Mutluluk dediğinizi bağladığınız ipin ucunda sallanmaktır sizinki.
 Ben yok derim buna.
Yok bende öylesi.
 Yalıtılmış bir oda belki benimki.
 İçeri giremeyenler ve dışarı çıkamayanla var olan.
Kapısında onlarca kilit.
 Değil o kilitleri açmaya zorlamak; yanına bile yaklaşmıyorum.
Ki yaklaşamıyor kimse.
Ruhsuz duygusuz olmayı yeğlemişim ben burada.

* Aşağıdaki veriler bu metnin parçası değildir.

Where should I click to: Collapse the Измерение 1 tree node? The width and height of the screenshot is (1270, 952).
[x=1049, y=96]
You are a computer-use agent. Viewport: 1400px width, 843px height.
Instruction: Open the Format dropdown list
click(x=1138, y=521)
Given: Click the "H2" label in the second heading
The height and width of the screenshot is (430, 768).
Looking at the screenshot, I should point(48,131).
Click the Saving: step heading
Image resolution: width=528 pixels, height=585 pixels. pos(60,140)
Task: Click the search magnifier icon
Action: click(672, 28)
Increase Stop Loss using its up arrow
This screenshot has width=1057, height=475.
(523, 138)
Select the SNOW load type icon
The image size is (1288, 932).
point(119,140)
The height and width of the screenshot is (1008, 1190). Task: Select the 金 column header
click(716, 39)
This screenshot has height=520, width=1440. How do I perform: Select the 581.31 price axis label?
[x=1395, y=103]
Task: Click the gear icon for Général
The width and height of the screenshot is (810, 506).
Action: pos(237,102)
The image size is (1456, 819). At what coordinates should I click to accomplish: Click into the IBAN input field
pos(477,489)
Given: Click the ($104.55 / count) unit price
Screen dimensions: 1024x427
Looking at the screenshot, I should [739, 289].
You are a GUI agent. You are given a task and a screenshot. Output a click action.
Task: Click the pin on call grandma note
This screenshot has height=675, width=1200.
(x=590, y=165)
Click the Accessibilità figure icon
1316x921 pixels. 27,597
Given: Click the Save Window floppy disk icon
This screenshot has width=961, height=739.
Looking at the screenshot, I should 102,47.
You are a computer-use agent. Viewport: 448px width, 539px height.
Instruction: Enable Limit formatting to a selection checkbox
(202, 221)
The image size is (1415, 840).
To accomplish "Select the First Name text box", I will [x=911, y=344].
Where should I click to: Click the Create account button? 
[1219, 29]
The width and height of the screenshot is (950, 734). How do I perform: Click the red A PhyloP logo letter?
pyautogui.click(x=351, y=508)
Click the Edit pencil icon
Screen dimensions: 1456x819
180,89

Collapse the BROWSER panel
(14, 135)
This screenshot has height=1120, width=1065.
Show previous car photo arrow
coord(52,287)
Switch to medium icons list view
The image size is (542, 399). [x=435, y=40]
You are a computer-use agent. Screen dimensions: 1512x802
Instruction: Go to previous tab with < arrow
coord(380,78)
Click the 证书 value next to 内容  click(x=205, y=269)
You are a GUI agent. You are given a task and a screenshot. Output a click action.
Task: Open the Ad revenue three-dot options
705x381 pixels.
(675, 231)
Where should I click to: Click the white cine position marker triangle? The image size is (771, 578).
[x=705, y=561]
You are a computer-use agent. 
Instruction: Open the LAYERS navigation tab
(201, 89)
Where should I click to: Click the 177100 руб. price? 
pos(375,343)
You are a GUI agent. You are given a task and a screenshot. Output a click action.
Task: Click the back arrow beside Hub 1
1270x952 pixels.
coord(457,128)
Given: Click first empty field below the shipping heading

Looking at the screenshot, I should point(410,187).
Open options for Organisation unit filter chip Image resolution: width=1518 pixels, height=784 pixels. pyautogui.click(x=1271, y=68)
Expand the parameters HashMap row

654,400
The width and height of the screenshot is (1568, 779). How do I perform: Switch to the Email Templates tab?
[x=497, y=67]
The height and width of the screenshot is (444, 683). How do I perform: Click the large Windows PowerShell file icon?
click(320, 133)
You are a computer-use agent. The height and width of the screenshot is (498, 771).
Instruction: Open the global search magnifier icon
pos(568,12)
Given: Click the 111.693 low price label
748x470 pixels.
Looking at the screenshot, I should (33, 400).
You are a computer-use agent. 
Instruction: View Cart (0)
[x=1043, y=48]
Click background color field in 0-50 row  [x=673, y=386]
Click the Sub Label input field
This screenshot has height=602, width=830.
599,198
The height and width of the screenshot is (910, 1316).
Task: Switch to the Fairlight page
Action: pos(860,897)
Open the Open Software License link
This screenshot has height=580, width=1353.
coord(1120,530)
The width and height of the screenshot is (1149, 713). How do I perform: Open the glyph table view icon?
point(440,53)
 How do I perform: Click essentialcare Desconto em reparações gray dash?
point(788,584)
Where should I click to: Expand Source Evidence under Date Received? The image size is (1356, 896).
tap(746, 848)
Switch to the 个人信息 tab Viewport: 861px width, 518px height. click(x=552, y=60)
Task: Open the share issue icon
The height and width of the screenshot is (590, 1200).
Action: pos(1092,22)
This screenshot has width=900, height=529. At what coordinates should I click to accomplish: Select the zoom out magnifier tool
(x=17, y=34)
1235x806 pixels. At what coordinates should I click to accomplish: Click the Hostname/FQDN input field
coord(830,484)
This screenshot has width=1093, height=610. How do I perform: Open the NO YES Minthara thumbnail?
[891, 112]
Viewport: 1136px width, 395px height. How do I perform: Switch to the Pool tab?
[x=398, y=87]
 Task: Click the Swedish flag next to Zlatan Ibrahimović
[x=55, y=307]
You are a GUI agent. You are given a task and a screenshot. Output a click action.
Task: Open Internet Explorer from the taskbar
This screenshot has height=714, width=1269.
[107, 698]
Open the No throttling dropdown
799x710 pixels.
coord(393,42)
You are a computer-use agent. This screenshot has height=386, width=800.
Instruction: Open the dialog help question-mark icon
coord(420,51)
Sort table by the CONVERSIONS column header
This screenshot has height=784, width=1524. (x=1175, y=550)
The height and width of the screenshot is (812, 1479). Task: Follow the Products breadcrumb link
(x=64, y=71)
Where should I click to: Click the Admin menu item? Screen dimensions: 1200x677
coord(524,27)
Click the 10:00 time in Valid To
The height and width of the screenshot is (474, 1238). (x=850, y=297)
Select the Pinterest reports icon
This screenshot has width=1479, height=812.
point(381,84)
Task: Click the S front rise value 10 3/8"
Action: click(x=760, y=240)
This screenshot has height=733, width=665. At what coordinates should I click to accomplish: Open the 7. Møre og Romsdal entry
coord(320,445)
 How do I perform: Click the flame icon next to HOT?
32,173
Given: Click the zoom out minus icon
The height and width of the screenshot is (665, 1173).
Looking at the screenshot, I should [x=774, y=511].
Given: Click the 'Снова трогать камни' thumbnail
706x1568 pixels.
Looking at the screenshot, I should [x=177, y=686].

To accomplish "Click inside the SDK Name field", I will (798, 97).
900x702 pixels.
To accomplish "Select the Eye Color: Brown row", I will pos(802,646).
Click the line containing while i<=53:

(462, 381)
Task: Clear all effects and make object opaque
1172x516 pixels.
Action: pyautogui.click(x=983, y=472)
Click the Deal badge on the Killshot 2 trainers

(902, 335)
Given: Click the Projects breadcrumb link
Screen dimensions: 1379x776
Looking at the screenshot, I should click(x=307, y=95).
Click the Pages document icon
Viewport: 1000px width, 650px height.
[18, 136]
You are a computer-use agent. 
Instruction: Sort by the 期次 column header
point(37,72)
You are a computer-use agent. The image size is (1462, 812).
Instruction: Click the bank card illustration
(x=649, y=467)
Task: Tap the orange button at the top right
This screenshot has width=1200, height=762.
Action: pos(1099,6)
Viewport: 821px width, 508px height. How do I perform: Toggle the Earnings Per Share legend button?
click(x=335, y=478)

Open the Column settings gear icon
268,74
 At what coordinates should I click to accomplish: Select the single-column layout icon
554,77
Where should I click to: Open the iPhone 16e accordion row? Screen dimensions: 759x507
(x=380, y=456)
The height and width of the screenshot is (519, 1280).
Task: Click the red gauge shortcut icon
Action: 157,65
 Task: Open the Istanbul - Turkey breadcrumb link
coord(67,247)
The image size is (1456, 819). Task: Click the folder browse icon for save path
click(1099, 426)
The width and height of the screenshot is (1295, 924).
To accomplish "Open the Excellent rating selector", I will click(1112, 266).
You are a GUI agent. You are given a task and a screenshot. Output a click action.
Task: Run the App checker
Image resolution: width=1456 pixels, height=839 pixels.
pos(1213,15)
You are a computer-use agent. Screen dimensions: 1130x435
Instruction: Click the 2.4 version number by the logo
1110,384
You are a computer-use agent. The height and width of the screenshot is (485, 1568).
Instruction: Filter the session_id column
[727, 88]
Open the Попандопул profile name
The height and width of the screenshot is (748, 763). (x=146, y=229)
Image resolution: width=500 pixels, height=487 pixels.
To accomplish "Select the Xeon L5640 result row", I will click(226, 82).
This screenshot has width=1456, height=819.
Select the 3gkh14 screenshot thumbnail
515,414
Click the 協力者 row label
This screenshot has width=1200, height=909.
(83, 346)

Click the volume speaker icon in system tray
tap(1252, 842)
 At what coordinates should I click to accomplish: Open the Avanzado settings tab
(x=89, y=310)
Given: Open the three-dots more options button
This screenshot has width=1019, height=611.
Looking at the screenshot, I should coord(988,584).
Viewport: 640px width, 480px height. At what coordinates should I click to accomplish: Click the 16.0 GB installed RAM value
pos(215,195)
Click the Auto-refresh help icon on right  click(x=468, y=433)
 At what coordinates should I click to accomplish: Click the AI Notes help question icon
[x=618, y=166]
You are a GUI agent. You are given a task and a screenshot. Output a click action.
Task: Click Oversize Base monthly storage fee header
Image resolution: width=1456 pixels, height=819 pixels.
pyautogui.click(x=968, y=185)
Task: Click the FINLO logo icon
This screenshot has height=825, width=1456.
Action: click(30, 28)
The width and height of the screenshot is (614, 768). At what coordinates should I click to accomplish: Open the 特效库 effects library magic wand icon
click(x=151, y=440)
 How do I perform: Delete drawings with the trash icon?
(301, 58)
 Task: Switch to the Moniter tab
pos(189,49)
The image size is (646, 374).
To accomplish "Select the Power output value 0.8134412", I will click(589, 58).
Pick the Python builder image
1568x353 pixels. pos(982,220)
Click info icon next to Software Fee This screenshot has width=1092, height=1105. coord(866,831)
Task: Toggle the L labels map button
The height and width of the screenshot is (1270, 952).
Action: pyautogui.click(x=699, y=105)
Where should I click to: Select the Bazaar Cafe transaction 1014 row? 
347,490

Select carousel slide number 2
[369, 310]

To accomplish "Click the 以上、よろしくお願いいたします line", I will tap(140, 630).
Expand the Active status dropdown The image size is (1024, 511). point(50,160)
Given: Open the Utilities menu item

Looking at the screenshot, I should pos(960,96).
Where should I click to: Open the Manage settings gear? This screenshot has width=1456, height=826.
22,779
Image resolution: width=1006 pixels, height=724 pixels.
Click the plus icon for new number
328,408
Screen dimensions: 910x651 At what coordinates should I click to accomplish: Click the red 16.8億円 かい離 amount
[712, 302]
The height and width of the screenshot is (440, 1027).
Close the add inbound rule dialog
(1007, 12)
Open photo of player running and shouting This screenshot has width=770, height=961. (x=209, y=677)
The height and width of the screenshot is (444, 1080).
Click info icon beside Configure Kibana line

 Ne bekleyiştir bu kutlu zamanı , ne sevmeyiş, ne de unutulmamış.
 Anlamsızlığıyla bütün olmuş.
 Anlamını bulmuş.
 Banadır kahrı çilesi , kimseye dokunmaz sillesi.
Sesim çıkmayacak ta ki yıkılana kadar bu duvarlar.
Üstüme düşsün , ezileyim , boğulayım varsın ne yazar.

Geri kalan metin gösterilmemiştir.